Honda Claims Novel Nano-Scale Platinum, Rhodium and Iron Catalyst for Efficient Hydrogen Generation in Water-Gas-Shift Process

Honda researchers reveal nano-scale platinum and rhodium and iron containing catalyst formulations for hydrogen generation in U.S. Patent Application 20100022386. The formulations meet the need for highly active and selective catalysts for the generation of hydrogen and the oxidation of carbon monoxide and to thereby provide a hydrogen-rich gas, such as a hydrocarbon-rich syngas, from a gas mixture of at least carbon monoxide and water.  

The application discloses methods and catalysts to generate a hydrogen-rich gas from gas mixtures containing carbon monoxide and water, such as water-containing syngas mixtures.

More particularly, say inventors Alfred Hagemeyer, Christopher James Brooks, Raymond E. Carhart, Karin Yaccato, Cory Bernard Phillips, Peter Strasser and Robert K. Grasselli, the invention includes methods using both precious metal- and non-precious metal-containing catalysts. The catalysts may be supported on a variety of catalyst support materials. The catalysts exhibit both high activity and selectivity to hydrogen generation and carbon monoxide oxidation

The catalyst components are typically present in a mixture of the reduced or oxide forms; typically one of the forms will predominate in the mixture.
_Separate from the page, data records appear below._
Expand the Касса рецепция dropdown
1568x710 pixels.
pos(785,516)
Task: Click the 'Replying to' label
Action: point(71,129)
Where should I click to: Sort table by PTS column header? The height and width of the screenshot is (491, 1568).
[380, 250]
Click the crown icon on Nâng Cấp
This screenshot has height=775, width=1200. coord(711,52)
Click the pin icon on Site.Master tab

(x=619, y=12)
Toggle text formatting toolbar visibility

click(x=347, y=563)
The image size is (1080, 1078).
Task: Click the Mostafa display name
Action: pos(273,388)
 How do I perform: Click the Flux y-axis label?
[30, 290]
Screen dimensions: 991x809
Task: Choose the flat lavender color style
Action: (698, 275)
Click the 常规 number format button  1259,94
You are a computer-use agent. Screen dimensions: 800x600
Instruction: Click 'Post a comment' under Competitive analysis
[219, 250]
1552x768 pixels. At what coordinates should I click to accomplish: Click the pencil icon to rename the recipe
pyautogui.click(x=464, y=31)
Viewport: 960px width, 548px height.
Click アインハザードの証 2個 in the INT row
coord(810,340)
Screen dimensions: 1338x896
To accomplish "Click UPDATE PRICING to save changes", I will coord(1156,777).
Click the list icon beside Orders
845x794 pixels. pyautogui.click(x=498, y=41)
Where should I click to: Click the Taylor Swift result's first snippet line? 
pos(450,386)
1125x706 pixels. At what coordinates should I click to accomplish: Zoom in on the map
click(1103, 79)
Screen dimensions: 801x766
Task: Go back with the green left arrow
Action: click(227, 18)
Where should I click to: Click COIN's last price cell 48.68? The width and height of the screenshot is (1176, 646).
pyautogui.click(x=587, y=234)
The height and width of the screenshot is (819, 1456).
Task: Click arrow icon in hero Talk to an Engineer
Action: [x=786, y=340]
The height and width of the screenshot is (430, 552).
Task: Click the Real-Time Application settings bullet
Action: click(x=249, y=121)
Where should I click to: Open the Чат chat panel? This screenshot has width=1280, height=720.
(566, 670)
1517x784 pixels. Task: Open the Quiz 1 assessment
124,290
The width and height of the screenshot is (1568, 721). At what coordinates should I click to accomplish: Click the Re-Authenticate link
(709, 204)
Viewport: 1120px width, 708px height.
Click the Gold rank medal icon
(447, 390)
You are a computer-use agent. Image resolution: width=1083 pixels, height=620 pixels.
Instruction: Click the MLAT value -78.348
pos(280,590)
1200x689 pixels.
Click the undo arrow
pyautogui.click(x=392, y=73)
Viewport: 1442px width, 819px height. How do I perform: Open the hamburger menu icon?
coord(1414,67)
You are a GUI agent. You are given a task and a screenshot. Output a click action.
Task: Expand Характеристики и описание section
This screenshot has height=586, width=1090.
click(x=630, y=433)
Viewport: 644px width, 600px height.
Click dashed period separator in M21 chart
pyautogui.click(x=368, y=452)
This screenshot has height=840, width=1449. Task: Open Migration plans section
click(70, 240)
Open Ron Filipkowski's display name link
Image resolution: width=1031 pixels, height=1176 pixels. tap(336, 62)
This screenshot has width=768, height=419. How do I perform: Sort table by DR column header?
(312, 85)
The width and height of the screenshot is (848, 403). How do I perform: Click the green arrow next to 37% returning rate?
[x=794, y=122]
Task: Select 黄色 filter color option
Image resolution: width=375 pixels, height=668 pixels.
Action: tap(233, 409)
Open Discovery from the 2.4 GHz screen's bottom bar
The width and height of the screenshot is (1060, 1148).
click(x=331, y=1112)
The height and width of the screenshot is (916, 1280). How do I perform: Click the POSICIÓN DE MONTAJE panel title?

Such a water-gas-shift (WGS) catalyst may be prepared by mixing the metals and/or metalloids in their elemental forms or as oxides or salts to form a catalyst precursor. This catalyst precursor mixture generally undergoes a calcination and/or reductive treatment, which may be in-situ (within the reactor), prior to use as a WGS catalyst.

Without being bound by theory, the catalytically active species are generally understood to be species which are in the reduced elemental state or in other possible higher oxidation states. The catalyst precursor species are believed to be substantially completely converted to the catalytically active species by the pre-use treatment. Nonetheless, the catalyst component species present after calcination and/or reduction may be a mixture of catalytically active species such as the reduced metal or other possible higher oxidation states and uncalcined or unreduced species depending on the efficiency of the calcination and/or reduction conditions.